Epigenetic modification contributes to the expression divergence of functional gene expression, including histone acetylation and DNA methylation (Hu et al., 2013; Xu et al., 2013). Growing evidences from recent studies have suggested that demethylation of promoter region could enhance the expression of genes when plants exposed to stresses (Paszkowski and Whitham, 2001; Choi and Sano, 2007). It has been found that hypomethylation and hypermethylation are more frequent by drought stress in drought-tolerant and drought-sensitive rice genotypes, respectively (Gayacharan and Joel, 2013). In recent researches, numerous diversely methylated regions associated with differential expression of genes were found important for abiotic stress response in some rice cultivars with different resistance (Garg et al., 2015). Moreover, in plants, the three patterns of DNA methylation (CG, CHG, and CHH) were accomplished, maintained, and demethylated by different enzymes or protein families, also being affected by respective regulatory pathways (Law and Jacobsen 2010; Stroud et al. 2014). So study on the methylation of gene’s upstream region is significant for understanding the mechanism of stress response gene in plants. In present study, CG and CHG context of promoter region were demethylated by stresses in drought-tolerant wheat. However in drought-susceptible wheat, CG context was maintained methylation and CHG (CHH) methylation was established by their pathways. This difference may is a reason why gene transcribe significantly in drought-tolerant wheat.
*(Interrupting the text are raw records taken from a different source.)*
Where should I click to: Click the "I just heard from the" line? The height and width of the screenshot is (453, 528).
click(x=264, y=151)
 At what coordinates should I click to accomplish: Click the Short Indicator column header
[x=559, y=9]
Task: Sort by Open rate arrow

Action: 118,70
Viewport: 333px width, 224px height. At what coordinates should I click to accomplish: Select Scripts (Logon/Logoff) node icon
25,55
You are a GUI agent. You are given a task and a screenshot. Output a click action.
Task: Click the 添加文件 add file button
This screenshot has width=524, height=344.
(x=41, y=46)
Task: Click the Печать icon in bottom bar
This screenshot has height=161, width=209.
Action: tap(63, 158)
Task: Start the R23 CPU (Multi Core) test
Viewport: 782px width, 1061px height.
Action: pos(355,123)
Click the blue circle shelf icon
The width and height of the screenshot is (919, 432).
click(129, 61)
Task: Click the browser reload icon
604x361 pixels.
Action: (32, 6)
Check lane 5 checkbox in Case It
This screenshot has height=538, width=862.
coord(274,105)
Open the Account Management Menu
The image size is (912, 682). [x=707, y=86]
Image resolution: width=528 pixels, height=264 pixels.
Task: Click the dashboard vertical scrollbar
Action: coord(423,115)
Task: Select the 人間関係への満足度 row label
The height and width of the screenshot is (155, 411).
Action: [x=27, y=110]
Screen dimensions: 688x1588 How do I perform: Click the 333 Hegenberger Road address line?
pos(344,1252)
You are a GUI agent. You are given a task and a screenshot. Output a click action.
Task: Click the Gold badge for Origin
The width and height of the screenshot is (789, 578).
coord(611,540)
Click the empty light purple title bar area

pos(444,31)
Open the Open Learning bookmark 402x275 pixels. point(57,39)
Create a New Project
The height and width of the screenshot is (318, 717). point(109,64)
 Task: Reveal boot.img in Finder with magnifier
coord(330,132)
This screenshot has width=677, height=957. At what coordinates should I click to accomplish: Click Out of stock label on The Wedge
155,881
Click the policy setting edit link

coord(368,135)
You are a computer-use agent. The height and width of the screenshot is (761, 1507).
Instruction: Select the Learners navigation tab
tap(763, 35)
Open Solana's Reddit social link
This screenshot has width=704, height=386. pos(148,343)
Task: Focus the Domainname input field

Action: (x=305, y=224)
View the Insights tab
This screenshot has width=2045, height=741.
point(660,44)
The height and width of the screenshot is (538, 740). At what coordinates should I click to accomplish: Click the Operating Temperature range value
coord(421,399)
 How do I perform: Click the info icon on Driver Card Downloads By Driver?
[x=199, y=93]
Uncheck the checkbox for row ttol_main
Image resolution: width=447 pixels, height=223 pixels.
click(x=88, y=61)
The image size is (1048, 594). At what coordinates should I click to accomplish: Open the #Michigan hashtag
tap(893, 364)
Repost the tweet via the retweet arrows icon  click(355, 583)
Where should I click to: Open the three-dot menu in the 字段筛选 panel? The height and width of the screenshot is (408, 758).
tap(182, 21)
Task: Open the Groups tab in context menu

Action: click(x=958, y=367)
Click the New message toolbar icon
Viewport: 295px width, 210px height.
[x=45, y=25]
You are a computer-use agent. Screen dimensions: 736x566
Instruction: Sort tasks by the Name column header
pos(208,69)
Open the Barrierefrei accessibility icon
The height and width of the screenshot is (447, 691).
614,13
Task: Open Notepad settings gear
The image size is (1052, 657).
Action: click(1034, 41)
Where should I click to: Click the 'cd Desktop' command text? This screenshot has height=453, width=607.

The cis-elements, which presented in the promoter region of stress-responsive genes, play a crucial role in interacting with transcription factors to regulate the gene expression under stress (Bjornson et al. 2016). The cis-elements were the key factors in regulating of promoter activity, so the methylation of their sequences worth been further explored. In this study, the prediction results of promoters revealed that there were regulatory elements that response to abiotic stress, such as low temperature, ABA, salinity, and drought (Fig. 4). The statistics result summarized the methylation frequency of cis-elements which related to stress tolerance (Table 3) (Wang et al. 2014). Some of the stress-induced alterations in C methylation occurred at sites that located within known cis-elements, such as G-box and MBS (drought and salinity response), were demethylated in Changwu134, but established in Zhengyin1; CE1 (ABA response) was reduced by osmotic stress and lower by salinity stress. It was conclusion that TaGAPC1 was responding to both osmotic and salinity stress in drought-tolerant wheat genotypes, indicating that there may some unknown pathways for combining transcriptional regulatory proteins, which can recognize methylation of cytosine in the cis-elements of promoter regions.

In conclusion, the TaGAPC1 gene was expressed differentially under stress condition in wheat genotypes with contrasting drought tolerance. Further results revealed that the methylation patterns of promoter region, which induced by stress differentially in wheat genotypes with contrasting drought tolerance, were an important regulatory mechanism for sensing and responding to the stress conditions. Our investigation also suggested the potential role of some specific loci methylation change on cis-elements for gene responding to stresses. These findings allow us to further known the function of TaGAPC1 genes, and understand of epigenetic regulation of gene expression in abiotic stress responses.